Apache Beam provides immutable PCollection to store read input data. If we read input file as string , the read input data will be stored into PCollection <String>.
It’s not uncommon to have interaction with external API through the REST interface, where we have to send a bunch of records to service and expect some output.
If we read n number of records parallelly and call the external API parallelly, we will overwhelm the external API service and might hit the API limit rate. This is a very important use case where we need to batch input records.
In this article, we will see how to batch input records so that we send batches of records to the rest endpoint and respect the API limit.
Use Case
The very generic use case would be to read sensitive data from the input files and send it to some dlp service to mask it before we can write to our data warehouse.
Solution
If we go through apache beam documentation we will come across a function called GroupIntoBatches.
This function basically takes KV pair and group records based on key.
But when we read files, we just read it as PCollection<String> and not PCollection<String, String> or PCollection<Integer, String > which we can then pass to GroupIntoBatches function.

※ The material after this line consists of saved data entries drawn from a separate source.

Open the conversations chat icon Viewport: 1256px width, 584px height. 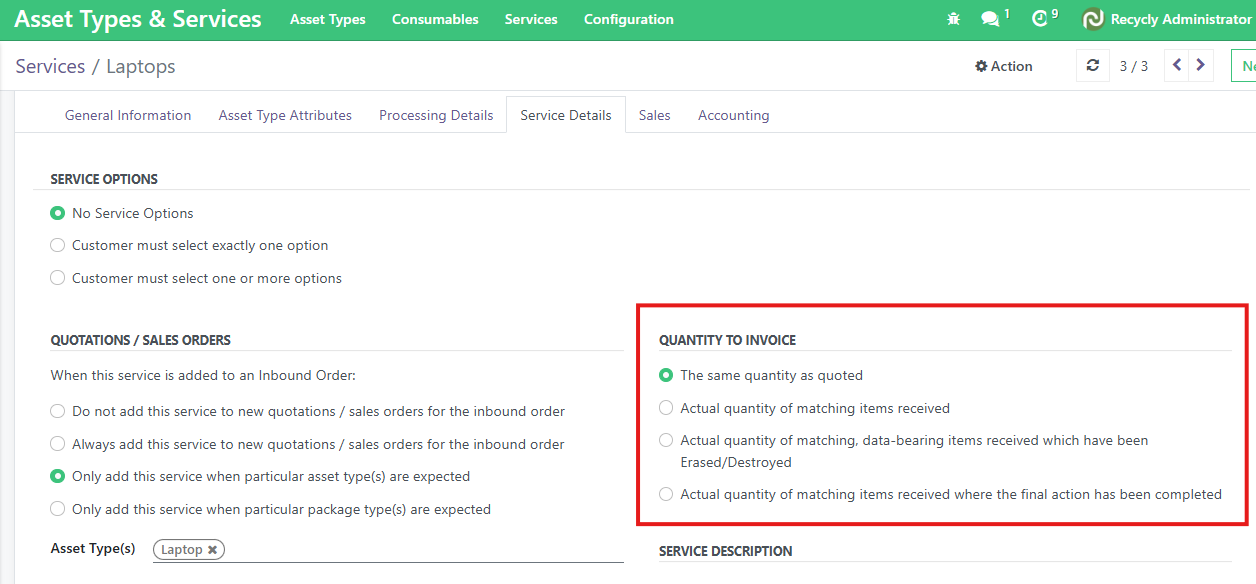click(990, 19)
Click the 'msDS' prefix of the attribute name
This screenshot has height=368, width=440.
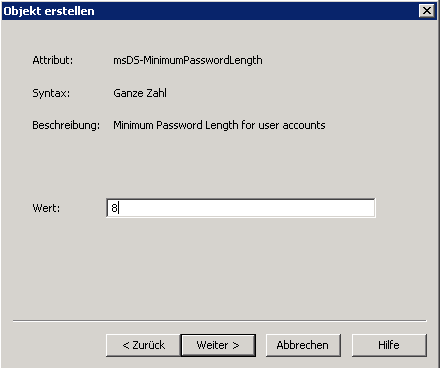click(126, 60)
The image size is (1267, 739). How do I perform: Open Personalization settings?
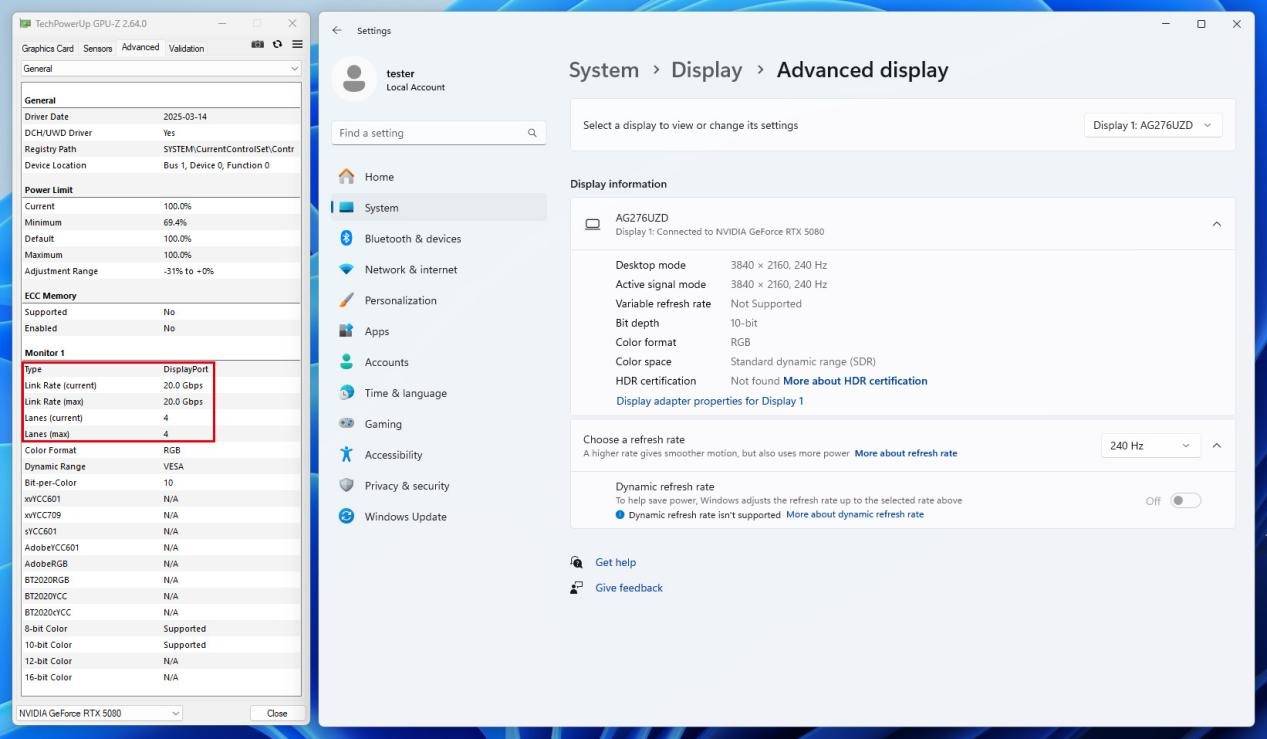point(400,301)
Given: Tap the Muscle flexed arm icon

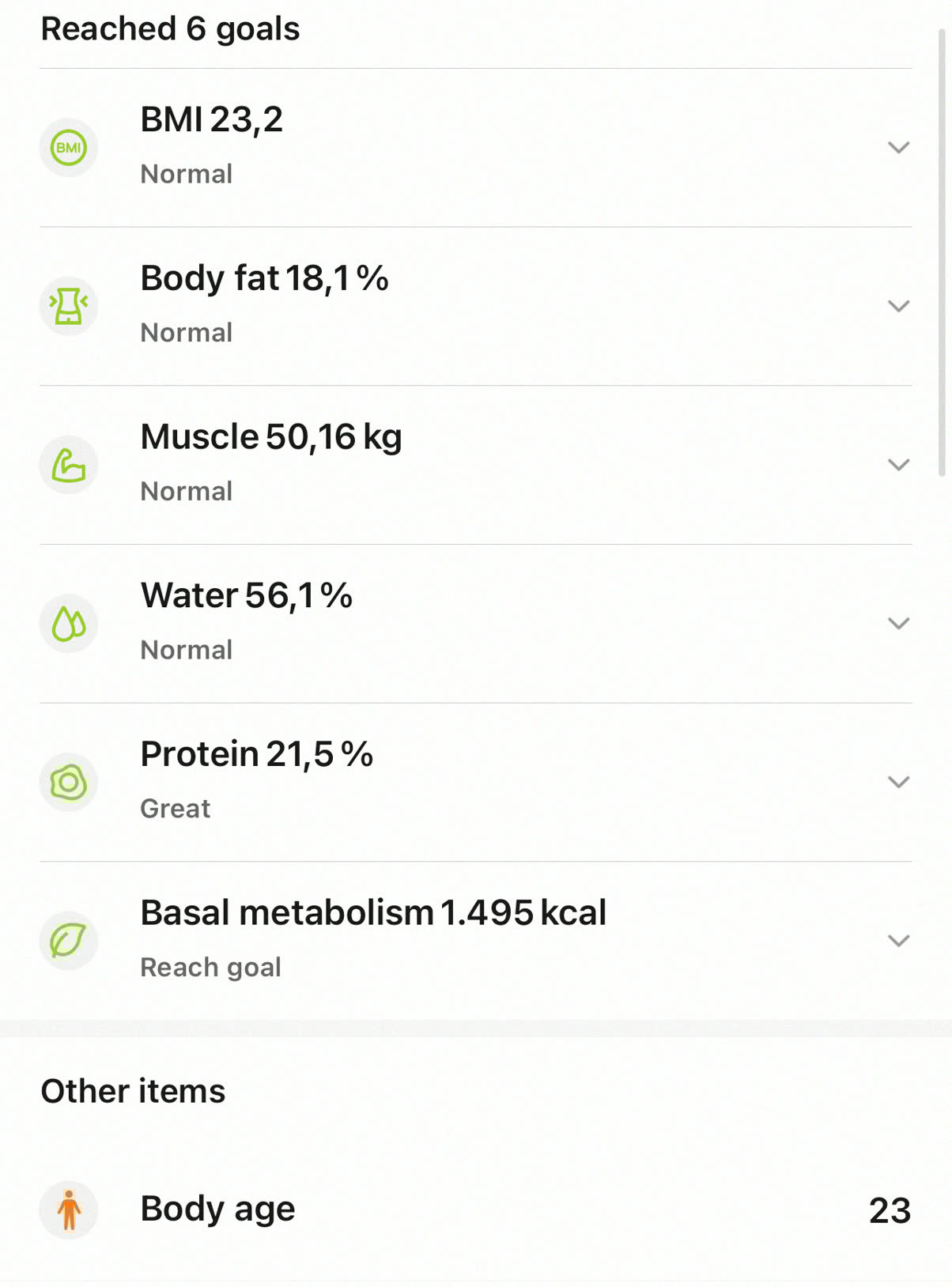Looking at the screenshot, I should [69, 465].
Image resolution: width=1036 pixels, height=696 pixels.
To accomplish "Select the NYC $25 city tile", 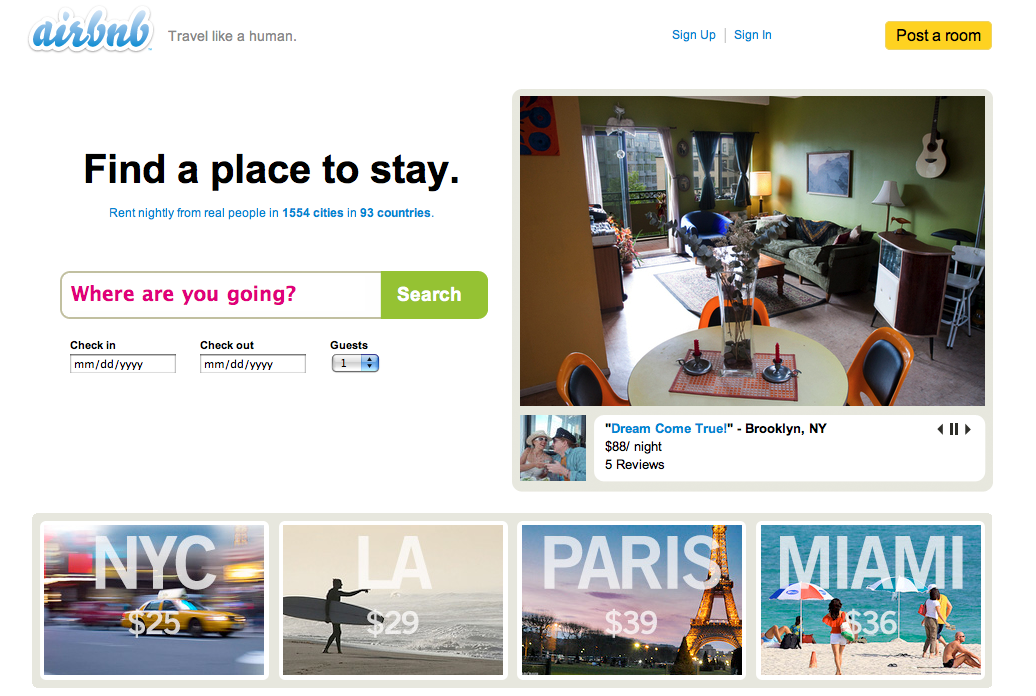I will [154, 600].
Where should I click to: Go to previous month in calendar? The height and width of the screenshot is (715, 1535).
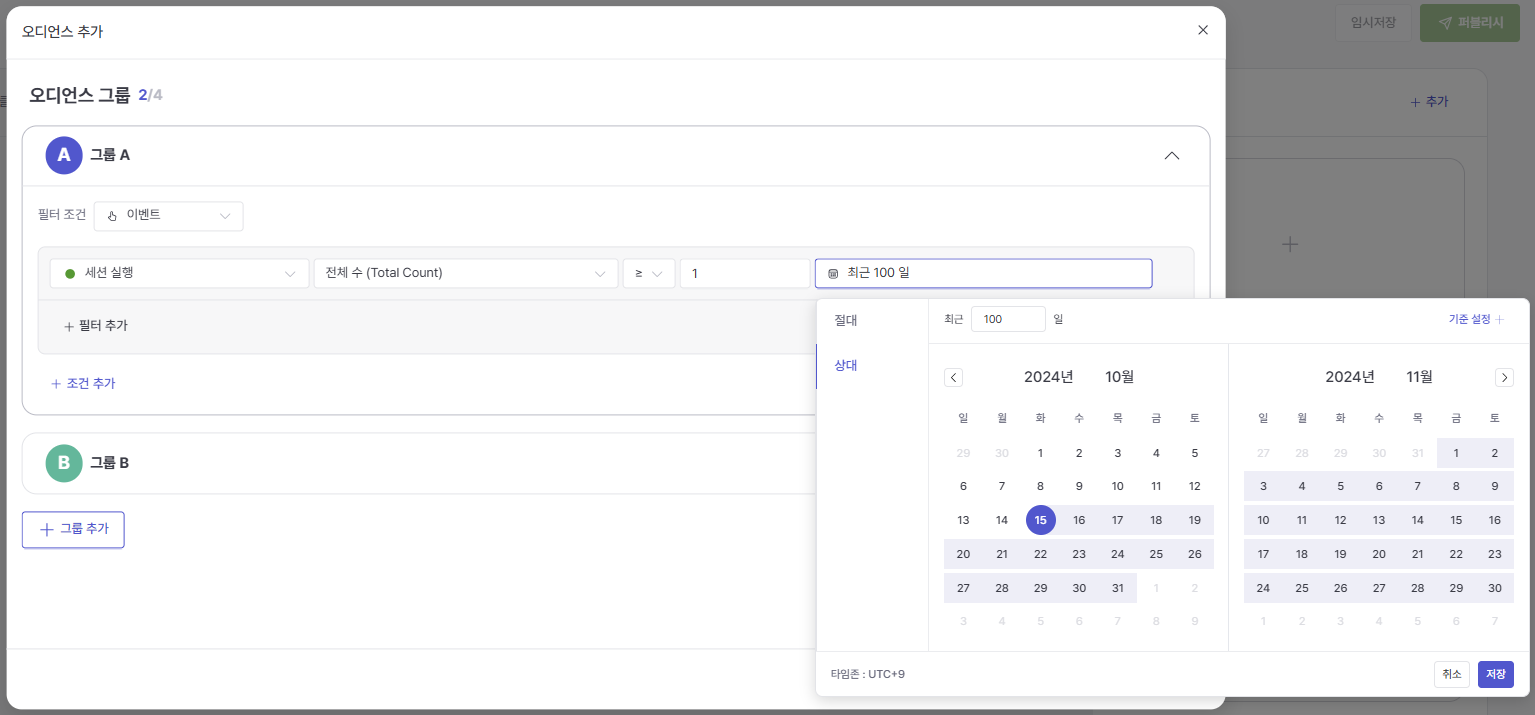click(953, 377)
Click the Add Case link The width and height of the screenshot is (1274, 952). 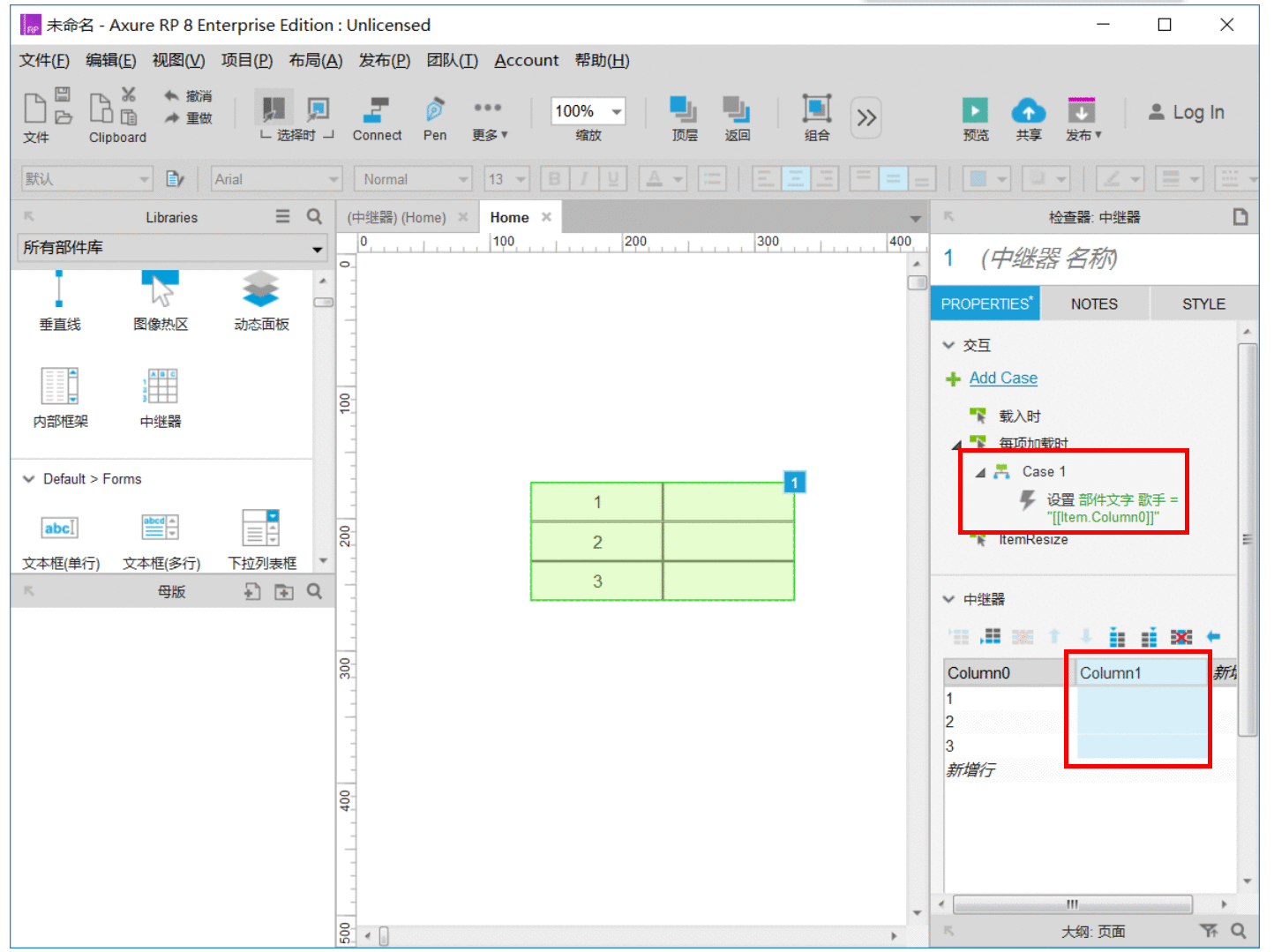click(x=1003, y=378)
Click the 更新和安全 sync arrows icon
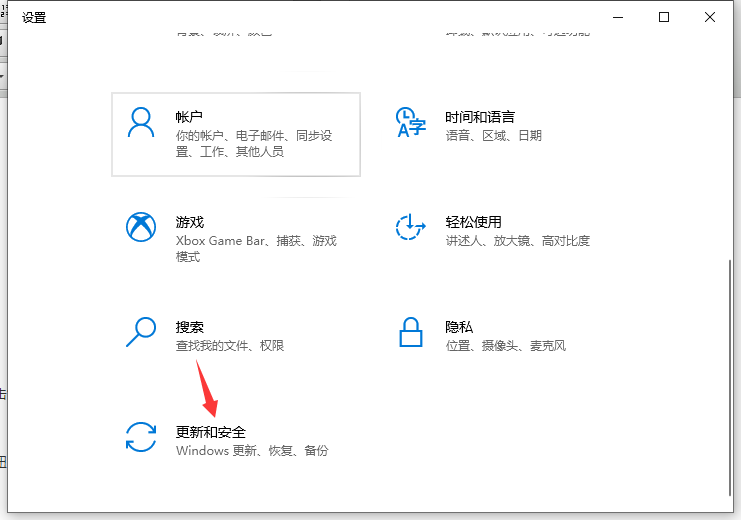 point(141,437)
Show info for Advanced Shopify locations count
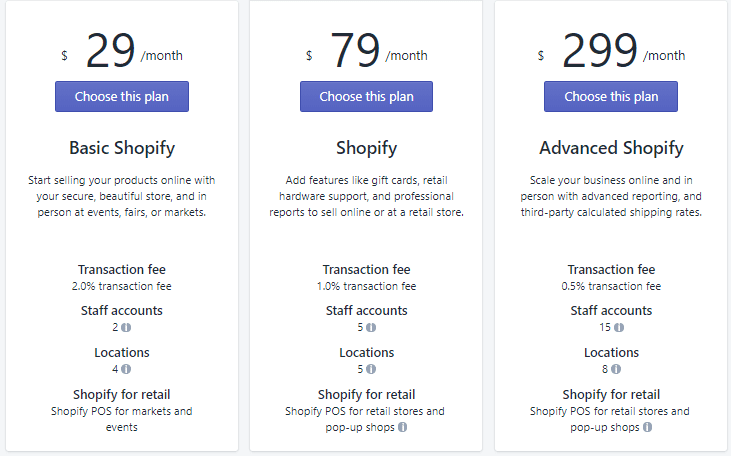This screenshot has width=731, height=456. point(617,369)
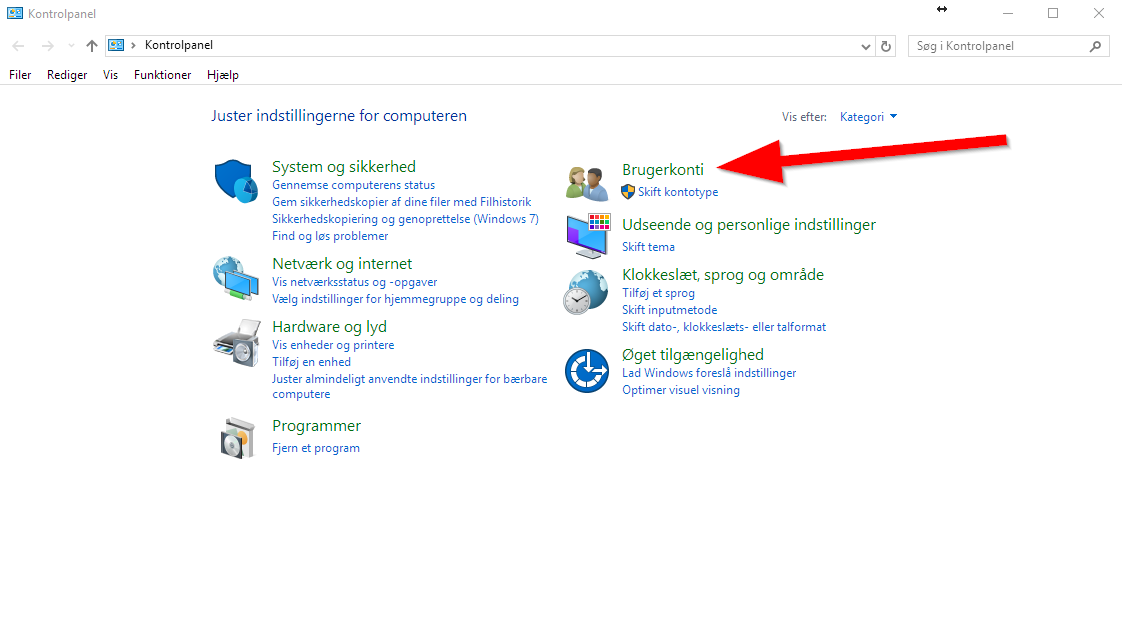Open the Netværk og internet globe icon
The height and width of the screenshot is (631, 1122).
coord(236,278)
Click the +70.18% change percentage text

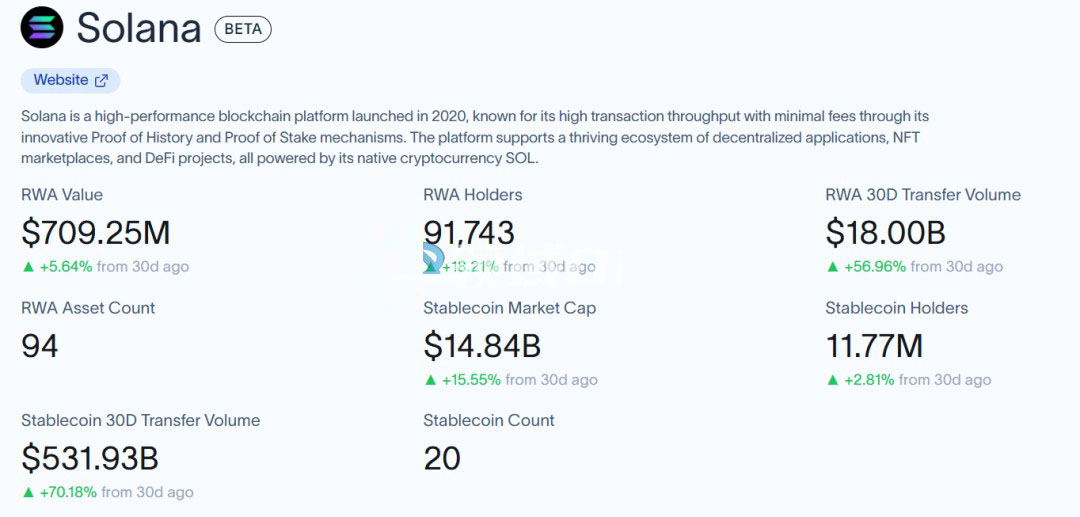click(68, 492)
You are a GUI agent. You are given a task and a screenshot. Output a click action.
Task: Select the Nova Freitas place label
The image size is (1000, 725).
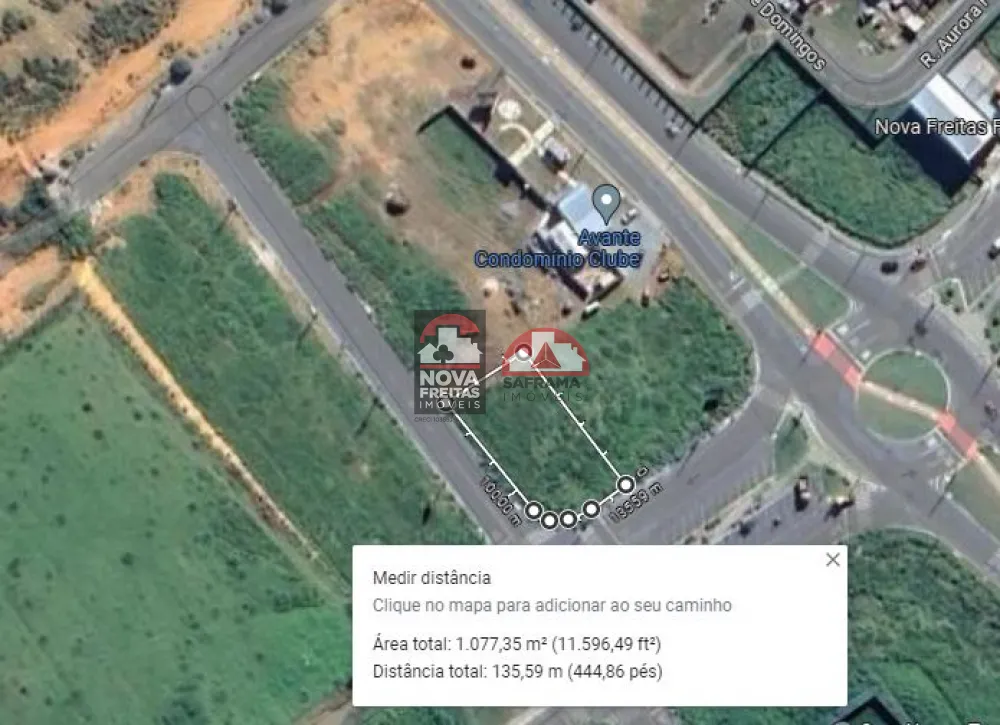coord(936,128)
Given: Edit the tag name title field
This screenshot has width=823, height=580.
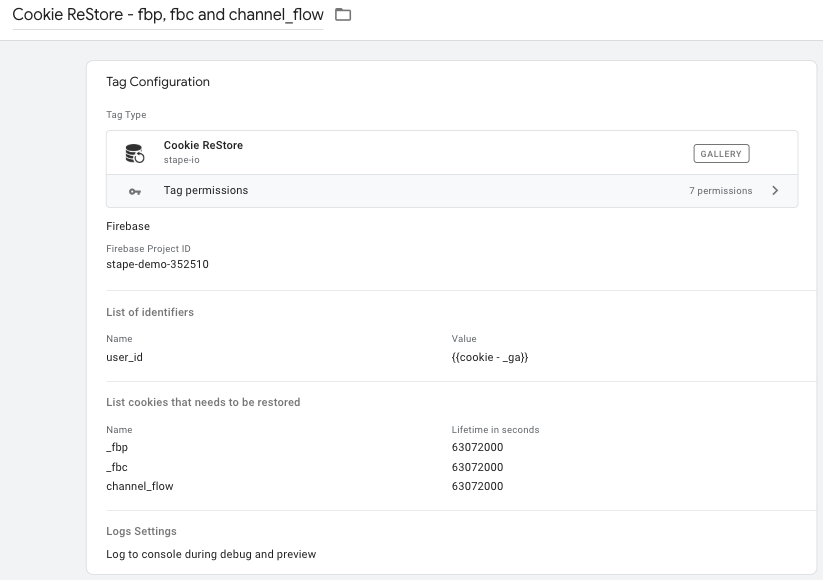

We need to think of a solution to assign some keys to our input records. But we cannot just assign a UUID to each record, because then each record will have its own UUID and GroupIntoBatches will not be able to group them into more than 1 record based on a unique key.
@Process
public void process(ProcessContext ctx){
String element = ctx.element();
KV<Integer, String> KeyedIput = KV.of(random.nextInt(ShardNumber), element); // add shardNumber
ctx.output(KeyedIput);
}
We can use random class to generate random integer but we also have to pass shard number so that random integer can only generate data within the upper limit so that we can have common keys.
once we have input records with keys, now we can supply that to GroupIntoBatches method and it will group our input records based on the keys that we have provided.
PCollection<KV<String, Iterable<String>>> batchedRecord = keyedInput.apply(GroupIntoBatches.<String, String>ofSize(batchSize));
// now we can make external api call by passing list of records as batched input.
once our records are batched now we can pass these batched records in a single API call to external services such as dlp API to mask our sensitive data and return masked data which we can write back to our Data warehouse.
Conclusion
When making external API calls, it’s a good idea to batch input records and pass them instead of making n number of API calls for each record.
By doing this we can save a lot of API calls and potentially will not hit API limits.